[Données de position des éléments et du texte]

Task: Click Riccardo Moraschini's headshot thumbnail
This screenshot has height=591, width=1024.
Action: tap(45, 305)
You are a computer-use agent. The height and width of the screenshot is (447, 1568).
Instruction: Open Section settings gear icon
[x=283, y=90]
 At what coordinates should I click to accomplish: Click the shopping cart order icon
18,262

» **CONSIGNE**
Indiquez combien de lignes des items contiennent la chaîne « width », en tenant compte de la casse, et donnez uniquement ce nombre.

» **RÉPONSE ATTENDUE**
2